2009年、三原邦彦は東京・赤坂の豊川稲荷で座禅を組んでいた。迫りくる経営危機を前に、心を落ち着かせるためであった。
戦の神様である毘沙門天の像を拝み「今ある課題は、自分が乗り越えられるものしかないはずだ」と自らに言い聞かせた。
08年秋のリーマンショックから始まった世界同時不況は人材派遣業を直撃。社会人経験のある主婦をパートタイム型で企業に派遣していた、三原の会社も例外ではなかった。
翌年に入ると契約が次々と切れていった。6月まで売り上げが下がり続け、前月より30%も大幅ダウンする月もあった。
当然、09年6月期の決算は赤字。2期連続で赤字に陥れば銀行から手を引かれてしまいかねない。財務体質の悪化が続けば、人材派遣業の免許そのものが奪われてしまう恐れもあった。
三原は苦渋の決断を下した。経営陣の報酬を半分にカット、当時のパート職員約50人に退職勧告をした。経費を1円でも切り詰めようと文具を1カ所に集めて管理し、ボールペンの替え芯一つまで簡単に認めなかった。賃料の値下げ交渉も行った。結果、販売管理費を4割下げた。それも社員全員を残そうと決めていたからだ。

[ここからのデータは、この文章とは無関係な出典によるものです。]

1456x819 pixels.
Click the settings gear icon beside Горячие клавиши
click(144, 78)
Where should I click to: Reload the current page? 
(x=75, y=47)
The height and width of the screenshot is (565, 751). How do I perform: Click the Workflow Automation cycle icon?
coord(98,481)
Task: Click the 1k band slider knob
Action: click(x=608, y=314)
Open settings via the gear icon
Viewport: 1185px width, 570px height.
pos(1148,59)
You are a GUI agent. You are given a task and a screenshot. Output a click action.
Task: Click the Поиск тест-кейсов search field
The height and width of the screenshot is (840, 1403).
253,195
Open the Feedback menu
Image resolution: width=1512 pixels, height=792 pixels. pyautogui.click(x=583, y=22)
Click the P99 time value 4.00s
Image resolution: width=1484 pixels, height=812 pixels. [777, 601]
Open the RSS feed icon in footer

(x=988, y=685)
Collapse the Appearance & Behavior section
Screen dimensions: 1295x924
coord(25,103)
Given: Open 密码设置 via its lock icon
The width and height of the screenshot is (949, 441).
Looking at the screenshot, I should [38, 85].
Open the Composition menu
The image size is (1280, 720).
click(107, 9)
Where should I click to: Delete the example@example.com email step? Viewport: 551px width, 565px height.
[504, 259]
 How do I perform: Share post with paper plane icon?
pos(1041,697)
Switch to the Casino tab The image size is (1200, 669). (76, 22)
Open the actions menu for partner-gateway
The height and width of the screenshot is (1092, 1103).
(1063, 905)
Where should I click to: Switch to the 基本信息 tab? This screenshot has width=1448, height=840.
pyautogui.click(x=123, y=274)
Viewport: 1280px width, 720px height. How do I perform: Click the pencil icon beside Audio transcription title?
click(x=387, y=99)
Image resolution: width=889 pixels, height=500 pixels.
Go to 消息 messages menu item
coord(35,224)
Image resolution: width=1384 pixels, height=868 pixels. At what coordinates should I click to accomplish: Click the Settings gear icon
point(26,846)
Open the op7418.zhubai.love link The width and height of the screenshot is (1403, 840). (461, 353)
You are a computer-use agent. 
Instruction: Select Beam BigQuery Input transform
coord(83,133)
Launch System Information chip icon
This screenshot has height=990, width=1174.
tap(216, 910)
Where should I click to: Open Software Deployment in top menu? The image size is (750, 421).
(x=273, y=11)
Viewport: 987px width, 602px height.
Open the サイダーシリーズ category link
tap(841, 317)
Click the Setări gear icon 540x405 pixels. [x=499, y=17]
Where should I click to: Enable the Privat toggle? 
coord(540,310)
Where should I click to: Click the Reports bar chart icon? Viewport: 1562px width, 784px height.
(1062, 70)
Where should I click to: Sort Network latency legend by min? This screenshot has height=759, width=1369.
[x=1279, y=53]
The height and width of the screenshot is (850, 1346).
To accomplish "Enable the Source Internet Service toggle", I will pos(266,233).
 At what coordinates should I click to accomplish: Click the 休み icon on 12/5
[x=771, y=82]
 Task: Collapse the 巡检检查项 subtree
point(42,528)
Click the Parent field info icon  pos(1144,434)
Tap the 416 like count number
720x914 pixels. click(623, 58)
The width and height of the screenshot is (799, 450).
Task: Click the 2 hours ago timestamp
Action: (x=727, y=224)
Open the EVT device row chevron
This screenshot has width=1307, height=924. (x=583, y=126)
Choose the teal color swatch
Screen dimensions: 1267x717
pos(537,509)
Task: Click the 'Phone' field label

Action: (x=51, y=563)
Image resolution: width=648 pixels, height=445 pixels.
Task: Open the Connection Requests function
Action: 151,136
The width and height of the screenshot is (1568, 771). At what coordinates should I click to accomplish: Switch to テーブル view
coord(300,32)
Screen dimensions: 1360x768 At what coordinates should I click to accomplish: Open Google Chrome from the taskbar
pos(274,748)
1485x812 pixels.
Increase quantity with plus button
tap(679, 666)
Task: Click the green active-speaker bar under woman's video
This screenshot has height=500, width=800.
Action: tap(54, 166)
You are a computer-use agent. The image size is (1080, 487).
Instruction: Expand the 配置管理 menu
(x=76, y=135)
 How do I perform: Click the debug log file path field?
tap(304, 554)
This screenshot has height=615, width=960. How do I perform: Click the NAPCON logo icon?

もともと三原は「経営者の説明責任」を大事にしていた。月1回は必ず経営指標を全職員に公開。苦しいときも懐事情を隠すことはしなかった。社員も当事者意識を持って仕事に当たったことで、業務の効率は向上し、人材の流出も防いだ。
景況感が回復するにつれ契約も戻り、翌10年6月期には過去最高益を記録、11年夏には決算賞与を出すことまでできた。
三原は「土俵際に追い詰められたときこそ目の前の事業に集中することが大事だった。厳しい中をくぐり抜けた社員が残ってくれたことで業績の急回復につながった」と言う。